Beau «café-climat» l’autre semaine à Sion, animé par Isabelle Pannatier sous l’égide des Grands-parents pour le climat-Valais, avec Philippe Conus (psychiatre et chef du Service de psychiatrie générale du CHUV), Bertrand Kiefer (rédacteur en chef de la Revue médicale suisse) et François Pilet (longtemps médecin généraliste à Vouvry). Son thème: les effets du changement climatique sur notre santé physique et mentale.
J’aime ce genre de conversations croisées dont je retiens moins les détails que les nervures, pour envisager celles-ci comme les symptômes de processus ou de situations analogues en d’autres champs sociétaux.
En l’occurrence à Sion, il s’est d’abord agi de percevoir la parole des trois médecins esquissant l’inventaire des agressions environnementales dont notre planète fait l’objet, et les angoisses que cette circonstance induit chez nos congénères – notamment parmi les jeunes. D’où cette interrogation débattue par les intervenants: comment prendre soin de ces souffrants inédits ?
Sur ce point les approches oscillent entre deux modèles. Vous avez d’abord celles qui procèdent d’une vision «surplombante» largement fidèle aux paramètres conceptuels ayant façonné notre «vieux monde», au premier rang desquels rayonnent évidemment la Raison stricte et la preuve démontrable.
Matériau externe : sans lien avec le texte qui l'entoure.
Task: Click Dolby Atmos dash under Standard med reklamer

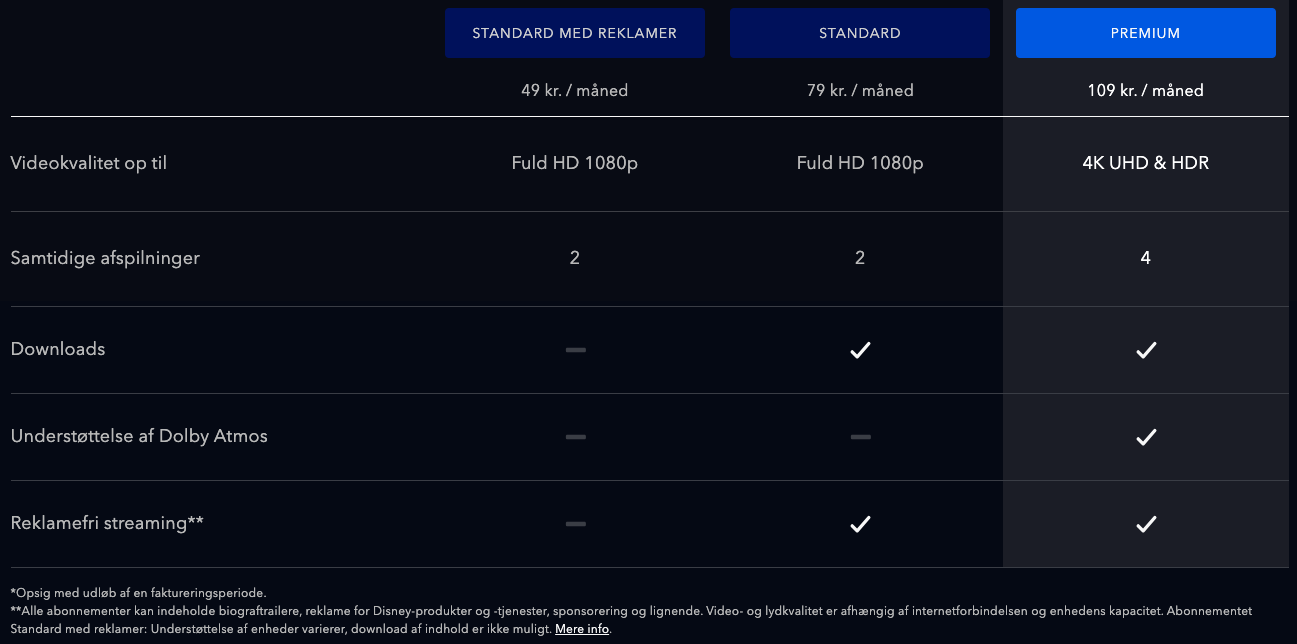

Et là, en y songeant, vous sursautez tout à coup: quoi donc, la Raison stricte et la preuve démontrable?… Comme dans nos systèmes économiques et politiques, où l’on ne cesse aussi de prétendre à l’objectivation des faits comme à l’objectivité des décisions?
Eh bien oui. De quoi réfléchir encore un moment. Par exemple: y aurait-il de malicieux cousinages entre les références du corps médical classique et celles qui guident les industriels et les politiciens coupables de dévaster la planète? Le premier étant pourtant censé porter secours aux anxieux suscités par les seconds? Paradoxe, donc, et nouvelle étape du raisonnement: pourquoi nous sommes-nous enfermés dans un cercle pareil, nous les humains, jusqu’à l’absurde?
La question vaut d’autant plus qu’on peut observer d’autres analogies entre ce champ de la médecine et celui des pouvoirs évoqués à l’instant, comme leur tendance coïncidente à chosifier l’individu. Voyez d’une part à l’avènement des Ressources humaines dans l’organigramme des entreprises industrielles et financières, voici trente ou quarante ans, de quoi gérer plus techniquement les travailleurs en tant que stock. Et voyez de l’autre, du côté médical, à quel point les patients ne sont plus perçus comme des êtres intégraux, mais comme des sommes d’organes à considérer comme tels. C’est-à-dire comme des pièces détachées. Dérive partagée.
Voilà pour l’approche médicale surplombante à laquelle s’oppose, depuis quelques années, une tout autre façon d’agir et de penser mise en œuvre par une minorité croissante de soignants: ceux-ci ne dominent plus, mais s’efforcent de rejoindre le niveau des vibrations les plus sensibles animant leurs patients tourmentés par les embardées climatiques. S’efforcent de se définir et de se situer, en présence de ces souffrants, sous le signe d’une même appartenance animale et solidaire au sein du Vivant global.
Or cette ligne thérapeutique est délicate à tenir dans la mesure où elle procède d’une subversion intime. Quand on est un médecin formaté par des filières universitaires établies dans leur culture classique, le défi professionnel devient en effet celui qui s’impose à toute personne engagée dans une production intellectuelle ou matérielle en ce début de siècle et simultanément consciente des déséquilibres affectant la planète: il ne suffit pas de rompre avec une part de son microcosme qui poursuit ses fonctionnements coupables, mais encore avec soi.
Mais comment procéder? Comment quitter l’autorité confortable de la blouse blanche, et le signal des dominations sociétales qu’elle envoie, pour d’autant mieux entendre et comprendre vraiment la jeune femme ou le jeune homme assurés que les vers de terre ne sont pas des frères inférieurs, mais des compagnons cruciaux au sein du Vivant global?
Tel est le grand basculement intérieur qui s’impose à nous tous, songeai-je quelques instants après avoir quitté le café-climat pour gagner le train me ramenant de Sion à Lausanne. C’est un peu plus tard que je suis tombé, en feuilletant un journal abandonné dans les parages, sur l’interview de je sais plus quel expert expliquant à quel point les économistes sous-estiment volontairement les effets du changement climatique en réduisant d’autant, chez les gouvernants, le sentiment d’une urgence. Autre thème. Vaillance. Le train fonçait dans la nuit.